Infatti “tutta la creazione geme e soffre le doglie del parto”, ma sarà “anch’essa liberata dalla schiavitù della corruzione per entrare nella libertà della gloria dei figli di Dio” (Rom 8,22-23). Nel Cielo si intona il “peana”, e cioè l’inno del trionfatore, che Giovanni vide e intese cantare da “miriadi di miriadi e migliaia di migliaia” di coristi (Ap 5,11). La resurrezione di Gesù non interessa solo i credenti – ci dice autorevolmente il Concilio – ma tutti gli uomini di buona volontà, nel cui cuore lavora invisibilmente la grazia. Cristo infatti è morto per tutti, e “la vocazione ultima dell’uomo è effettivamente una sola, quella divina: dobbiamo perciò ritenere che lo Spirito santo dia a tutti la possibilità di venire a contatto, nel modo che Dio conosce, con il mistero pasquale” (GS 22).

Ora, però, è ancora il tempo della Chiesa sulla terra; Gesù risorto la segue con cura e le dà l’avvio. È la terza volta che il Signore si fa vedere da risuscitato dopo l’incontro con la Maddalena e con gli apostoli nel cenacolo. Questa volta si incontra con alcuni dei Dodici durante il loro lavoro di pescatori sul “mare” di Tiberiade. Ma la pesca è di nuovo a vuoto, e Gesù, comparendo di primo mattino sulla riva, ancora una volta dice loro di gettare nuovamente le reti “dalla parte destra della barca”: questa volta presero 153 grossi pesci! Nella logica del Vangelo questo numero ha una sua funzione simbolica: è in rapporto con l’invio degli apostoli in missione presso tutti i popoli che abitano l’ecumene, essendo il 153 il numero di tutte le specie di pesci allora conosciuti. È la conferma dell’invio “in tutto il mondo per proclamare il Vangelo a ogni creatura” (Mc 16,17) e fare una pesca di uomini abbondante come quella dei pesci. Un dovere, quello dell’evangelizzazione, che riguarda tutti i battezzati chiamati a testimoniare con la vita e con la parola il Gesù che hanno conosciuto.
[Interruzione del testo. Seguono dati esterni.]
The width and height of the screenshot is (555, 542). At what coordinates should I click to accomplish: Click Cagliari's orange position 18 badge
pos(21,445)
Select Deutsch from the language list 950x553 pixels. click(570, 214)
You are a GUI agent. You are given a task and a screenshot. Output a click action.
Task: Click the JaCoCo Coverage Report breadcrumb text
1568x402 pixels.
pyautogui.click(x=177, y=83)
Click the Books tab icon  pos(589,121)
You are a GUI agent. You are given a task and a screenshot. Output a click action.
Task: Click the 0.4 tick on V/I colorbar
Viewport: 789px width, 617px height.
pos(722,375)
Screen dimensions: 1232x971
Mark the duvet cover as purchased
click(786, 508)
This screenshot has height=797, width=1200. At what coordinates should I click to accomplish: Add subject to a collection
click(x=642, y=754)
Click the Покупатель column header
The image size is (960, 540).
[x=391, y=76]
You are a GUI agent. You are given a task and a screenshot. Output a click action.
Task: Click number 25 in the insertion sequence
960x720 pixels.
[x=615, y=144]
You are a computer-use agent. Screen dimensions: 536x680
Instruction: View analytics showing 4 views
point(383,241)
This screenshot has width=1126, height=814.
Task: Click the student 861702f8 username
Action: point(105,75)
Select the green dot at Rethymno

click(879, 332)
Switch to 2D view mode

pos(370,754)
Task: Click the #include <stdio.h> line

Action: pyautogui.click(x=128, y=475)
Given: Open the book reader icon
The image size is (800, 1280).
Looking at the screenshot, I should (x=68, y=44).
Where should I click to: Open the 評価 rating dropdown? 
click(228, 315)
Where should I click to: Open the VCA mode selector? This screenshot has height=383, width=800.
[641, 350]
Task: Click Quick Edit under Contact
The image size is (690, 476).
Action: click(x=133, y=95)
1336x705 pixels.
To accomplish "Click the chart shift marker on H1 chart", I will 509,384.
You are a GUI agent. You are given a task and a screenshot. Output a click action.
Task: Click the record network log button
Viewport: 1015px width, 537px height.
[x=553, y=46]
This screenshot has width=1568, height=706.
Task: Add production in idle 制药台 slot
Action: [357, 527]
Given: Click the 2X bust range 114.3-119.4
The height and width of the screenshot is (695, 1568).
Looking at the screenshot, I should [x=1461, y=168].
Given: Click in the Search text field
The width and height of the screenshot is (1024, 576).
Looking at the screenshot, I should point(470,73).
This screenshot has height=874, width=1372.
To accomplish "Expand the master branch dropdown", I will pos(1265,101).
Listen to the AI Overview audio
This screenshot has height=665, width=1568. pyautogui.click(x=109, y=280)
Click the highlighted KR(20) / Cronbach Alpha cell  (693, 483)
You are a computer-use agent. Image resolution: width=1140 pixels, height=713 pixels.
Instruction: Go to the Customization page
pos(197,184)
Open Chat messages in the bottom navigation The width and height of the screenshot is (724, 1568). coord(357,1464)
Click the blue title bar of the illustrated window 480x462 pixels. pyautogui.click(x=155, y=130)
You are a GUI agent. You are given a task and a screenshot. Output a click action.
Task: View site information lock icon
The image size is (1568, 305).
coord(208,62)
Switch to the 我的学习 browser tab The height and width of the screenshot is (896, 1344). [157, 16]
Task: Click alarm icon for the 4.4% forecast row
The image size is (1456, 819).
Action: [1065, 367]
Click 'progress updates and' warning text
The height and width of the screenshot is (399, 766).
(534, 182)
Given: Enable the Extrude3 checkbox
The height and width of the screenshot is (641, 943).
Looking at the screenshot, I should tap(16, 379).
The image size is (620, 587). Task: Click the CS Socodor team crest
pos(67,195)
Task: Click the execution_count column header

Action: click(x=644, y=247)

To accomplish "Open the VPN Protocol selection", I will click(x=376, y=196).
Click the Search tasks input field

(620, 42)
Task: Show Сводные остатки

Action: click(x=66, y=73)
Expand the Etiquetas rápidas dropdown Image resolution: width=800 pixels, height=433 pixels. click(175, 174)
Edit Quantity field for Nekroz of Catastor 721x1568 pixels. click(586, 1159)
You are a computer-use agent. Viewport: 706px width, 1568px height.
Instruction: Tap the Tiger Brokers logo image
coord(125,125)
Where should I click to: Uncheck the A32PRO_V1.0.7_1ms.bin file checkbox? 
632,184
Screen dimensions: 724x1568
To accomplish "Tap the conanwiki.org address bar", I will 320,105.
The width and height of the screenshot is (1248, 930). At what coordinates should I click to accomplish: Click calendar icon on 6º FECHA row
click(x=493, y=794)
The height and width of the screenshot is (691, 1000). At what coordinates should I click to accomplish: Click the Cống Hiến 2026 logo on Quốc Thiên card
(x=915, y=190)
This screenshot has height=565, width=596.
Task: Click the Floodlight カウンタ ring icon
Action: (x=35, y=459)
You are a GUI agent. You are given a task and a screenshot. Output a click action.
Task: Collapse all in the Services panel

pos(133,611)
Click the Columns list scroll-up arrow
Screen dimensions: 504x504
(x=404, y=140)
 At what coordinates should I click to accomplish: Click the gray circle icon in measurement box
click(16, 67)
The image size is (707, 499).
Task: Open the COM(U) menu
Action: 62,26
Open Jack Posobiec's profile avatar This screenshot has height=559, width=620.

Anche questa volta Gesù risorto si improvvisò cuoco per tutta la comitiva, cui dette a mangiare pane e pesce, cotto all’impronta sui carboni. A quel pasto, però, ci fu una coda. Pietro, che si ritrovò faccia a faccia con Gesù da lui “tradito” pochi giorni prima, si sentì chiedere ben tre volte dal Maestro (e c’è nel testo greco un bellissimo gioco linguistico tra agapào e filèo: “Mi ami? Mi vuoi bene?”) Pietro rispose alla terza domanda con un deciso “ti voglio sinceramente bene: e lo sai!”. Un’espressione d’amore azzera il conto, e Pietro è confermato, nonostante la sua fragilità, nella responsabilità di Pastore della Chiesa universale. Non è mai troppo tardi per incontrare il Signore nelle diverse occasioni della vita, anche, all’apparenza, non significative.